Wednesday Hugs

6.4K 305 79
                                    

Merhabalar!

Yetiştim! Biraz geç oldu ama okursunuz diye umuyorum. Bu fic benim için smut challenge oldu resmen.

Üçüncü günümüz ve üçüncü bölümümüz sizlerle! Kaldı geriye dört gün klibe ve klipteki olaylara göre ilerliyorum. Daha eğlenceli bölümler gelecek inşallah.

Umarım beğenir ve yorum yaparsınız çünkü bu bölümü sabahtan beri yazıyorum.

Keyifli Okumalar...

***









Çarşamba Sarılmaları

Arkası bana dönük bir şekilde kurutma makinesinden kuruyan çamaşırları sinirle çıkaran sevgilimi izlerken başımı iki yana salladım. Taehyung'u yine oldukça fazla kızdırmıştım. Benim hata olarak görmediğim davranışlarım aslında ilişkimizi çokça etkiliyordu. Taehyung onu ciddiye almadığımı ve hatta ona olan aşkımın azaldığını düşünüyordu.

Sanki böyle bir şey mümkünmüş gibi.

Taehyung üstüne oldukça bol gelen, içinde kaybolduğu bir kot ceket giymişti. Sarı saçlarının bir tarafını kulağının arkasına sıkıştırmıştı. Ben arkasındaki ortaya koyulan çamaşır makinelerinin üzerinde otururken hâlâ hırsla makinadan çıkarıp sepette tıkıyordu çamaşırları.

Peki bu noktaya nasıl mı gelmiştik?

Dün kafenin tuvaletindeki sevişmemiz ve sonrasında kaçışımızdan sonra eve gelmiştik. Taehyung yorgun olduğu için hızlıca bir duş almış ve odamıza geçerek uyuyacağını söylemişti. O uyurken ben de etrafı toparlamak istemiş ve kirli kıyafetleri de yıkanması için makinaya atmıştım. Ancak çamaşır makinesinin garip sesler çıkararak haznesine aldığı bütün suyu dışarı boşaltmasıyla olan olmuştu.

Ardından ise zaten sevgilimle bir türlü düzelmeyen aramız daha kötü olmuştu. Bana çok sorumsuz ve vurdum duymaz olduğumu, her zaman böyle hatalar yaptığımı söylemişti. Bunu sadece bozulan makinamız ve ıslanan yerler için söylemiyordu. İlişkimizde de birçok hata yapmıştım ve güzel sevgilim her zamanki gibi haklıydı.

Tek bir şey dışında. Nasıl ona olan aşkımın azaldığını söyleyebilirdi? Onun için neler yapabileceğimi göremiyor muydu?

Sonrasında da evimizin yakınında olan bu çamaşırhaneye elimizdeki sepetlerle gelmiştik ve ben durmadan dil dökerek kendimi affettirmeye çalışıyordum. Taehyung'un ise beni dinlemeye hatta sesimi duymaya bile tahammülü yoktu. Yine de pes etmezdim, bilirsiniz.

Taehyung beni umursamadan makinayı boşaltmış ve elindeki sepeti ortadaki masaya koymuştu. İçinden aldığı çamaşırı katlamaya başlarken oturduğum yerden zıplayarak inmiş karşısına geçip kendimi açıklamaya çalışmıştım. Gerçi yüzüme bile bakmıyordu ki.

"Taehyung yaptığım hiçbir şeyi bilerek yapmadığımı biliyorsun." Demiştim beni dinlemediği için öfkelenirken. "Kendimi açıklamama izin bile vermiyorsun!" Diyerek sesimi yükselttim ve bakışlarımı yüzünden çekmeden kollarımı masaya vurdum.

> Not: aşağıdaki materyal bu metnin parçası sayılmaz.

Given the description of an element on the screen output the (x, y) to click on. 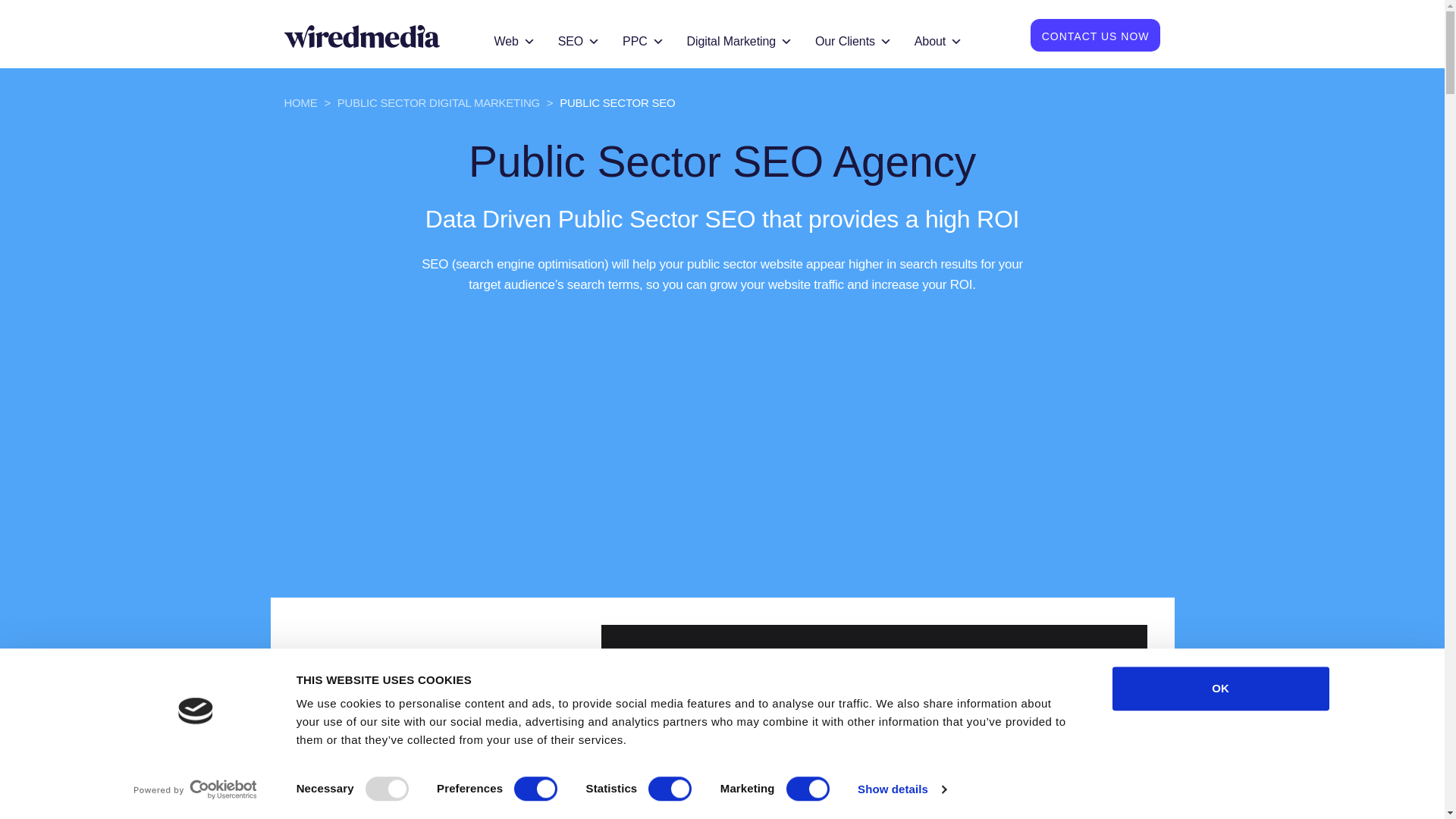
Return to homepage (361, 35)
Show details (900, 789)
Given the description of an element on the screen output the (x, y) to click on. 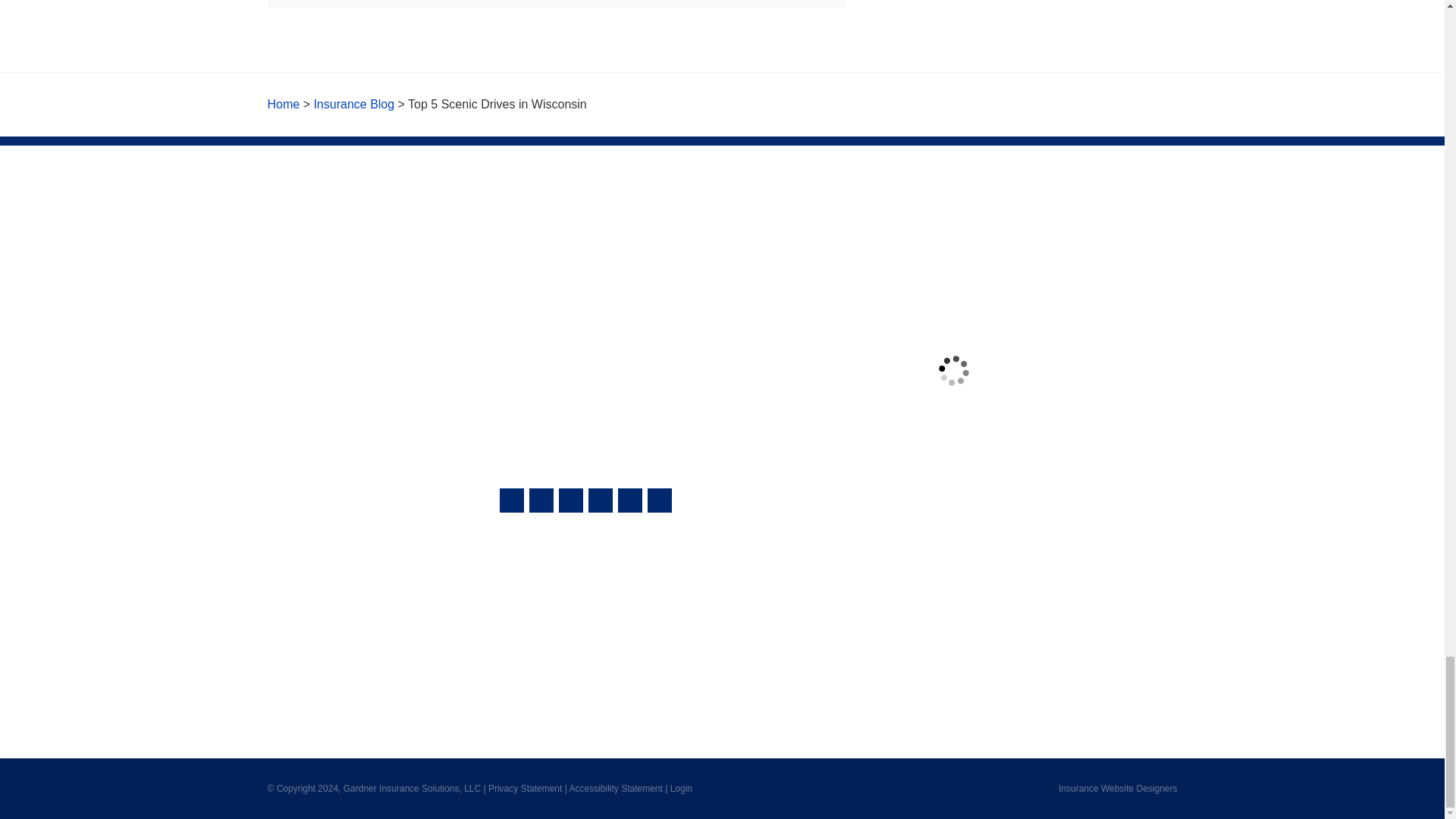
Instagram (659, 500)
X (600, 500)
Google Maps (511, 500)
Yelp (541, 500)
LinkedIn (629, 500)
Facebook (571, 500)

Taehyung buraya geldiğimizden beri ilk kez yüzüme bakmıştı. Bu bakışı biliyordum. Birazdan fena kavga edecektik. Ancak sonrasında olacakları da biliyordum tabii.

Bana baktıktan sonra gözlerini devirmiş ve elindeki çamaşırı katlamakla uğraşmayıp kenara fırlatmıştı. Bana yeniden arkasını döndüğünde artık bunu yapmasına sinirlenmiştim. Her kavgamız da beni dinlemeden çekip gidiyordu.

O an sanki bulunduğumuz bu küçük çamaşırhane sularla dolmaya başladı gibi hissetmiştim ve öfkemizin yükseldiği her saniye içeri dolmaya başlayan sularda yükseliyordu.